Collected data entries
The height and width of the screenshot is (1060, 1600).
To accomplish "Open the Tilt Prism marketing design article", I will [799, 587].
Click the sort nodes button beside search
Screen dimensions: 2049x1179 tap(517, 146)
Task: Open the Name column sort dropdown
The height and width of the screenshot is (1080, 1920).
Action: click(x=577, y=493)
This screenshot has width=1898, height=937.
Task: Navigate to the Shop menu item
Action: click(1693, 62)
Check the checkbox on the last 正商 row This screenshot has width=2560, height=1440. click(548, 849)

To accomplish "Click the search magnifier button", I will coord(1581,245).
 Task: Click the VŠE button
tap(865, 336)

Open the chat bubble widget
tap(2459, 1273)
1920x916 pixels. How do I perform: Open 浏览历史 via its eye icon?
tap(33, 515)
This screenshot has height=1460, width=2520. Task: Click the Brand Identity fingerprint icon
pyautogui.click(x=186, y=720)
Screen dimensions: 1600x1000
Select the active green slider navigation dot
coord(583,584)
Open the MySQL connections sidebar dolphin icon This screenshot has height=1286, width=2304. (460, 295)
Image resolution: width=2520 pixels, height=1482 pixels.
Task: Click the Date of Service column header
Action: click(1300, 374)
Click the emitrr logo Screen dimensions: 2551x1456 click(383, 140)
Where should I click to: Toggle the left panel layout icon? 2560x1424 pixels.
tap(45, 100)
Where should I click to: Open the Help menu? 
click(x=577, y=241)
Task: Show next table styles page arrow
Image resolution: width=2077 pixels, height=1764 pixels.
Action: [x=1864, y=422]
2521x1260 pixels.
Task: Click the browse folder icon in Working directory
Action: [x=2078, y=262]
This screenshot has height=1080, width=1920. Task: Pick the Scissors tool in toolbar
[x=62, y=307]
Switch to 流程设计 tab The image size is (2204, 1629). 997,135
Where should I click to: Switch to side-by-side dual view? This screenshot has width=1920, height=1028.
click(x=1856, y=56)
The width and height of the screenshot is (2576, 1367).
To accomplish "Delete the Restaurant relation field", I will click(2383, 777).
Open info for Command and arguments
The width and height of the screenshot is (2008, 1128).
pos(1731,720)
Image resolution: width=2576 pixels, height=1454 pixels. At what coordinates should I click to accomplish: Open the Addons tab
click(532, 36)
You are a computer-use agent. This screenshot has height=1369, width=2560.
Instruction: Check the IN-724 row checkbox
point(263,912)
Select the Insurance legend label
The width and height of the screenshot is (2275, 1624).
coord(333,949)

### Exercise details:
The lines that contain the word "will" are wanted; copy each of them from the records.

### Response:
To accomplish "Open the Tilt Prism marketing design article", I will [799, 587].
To accomplish "Click the search magnifier button", I will coord(1581,245).
To accomplish "Delete the Restaurant relation field", I will click(2383, 777).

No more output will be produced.